I have a managed switch and plugged in my DSL modem into a vlan port.
The NUC is connected to a trunk port.

I created 2 bridges, 2 tap devices and a vlan device on the host.
bridge0 should be my LAN connection
bridge1 should be my WAN connection
em0 is my NIC.

LAN: I added em0 and tap0 to bridge0 and assigned an IP (192.168.42.2) to bridge0 which gives me connectivity to my LAN
WAN: I created "vlan100" off my em0 and attached it together with tap1 to brdige1

I pass tap0 and tap1 to my bhyve guest. I assign an IP (192.168.42.7) of my local network to the tap0 interface and can successfully connect to pfsense.
However I can not establish a PPPoE connection. I could not find much information about it but it seems that you can create a PPPoE connection through a bridge/tap only if the "source" interface is _NOT_ a vlan. Not sure if this is a bug somewhere or just esoteric or ....

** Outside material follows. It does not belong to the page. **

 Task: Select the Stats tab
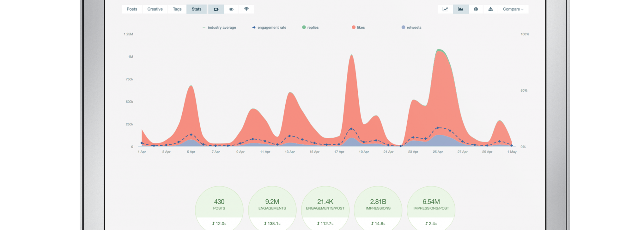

The whole VLAN setup in general works because I was able to open the connection on the host machine using pppd.

Furthermore I reverted all the setup:
Connect my modem through an untagged port but configure all the other ports on the switch to be a vlan port. Then I attached em0 to bridge1 and vlan100 to bridge0. Effectively inverting my network setup.
Result: I can instantly create a PPPoE connection from my bhyve guest but for some reason only my NUC host itself can reach pfsense then.
Other members of the network can't access the guest and vice versa. It seems somehow that the packets are not properly forwarded from the host to the bhyve guest but I'm not sure why.

Summary:
1) Why can't I establish a PPPoE connection through a vlan interface?
2) Why is my bhyve guest not accessible when connected through a vlan interface?

So yea... I hope this is somewhat understandable. It seems it's somewhat esoteric what I try to build but on the other hand I don't think it's too crazy but always one tiny detail is missing it seems


----------



## ultra99 (Feb 19, 2021)

Please use sysctl net.link.bridge.pfil_onlyip=0


----------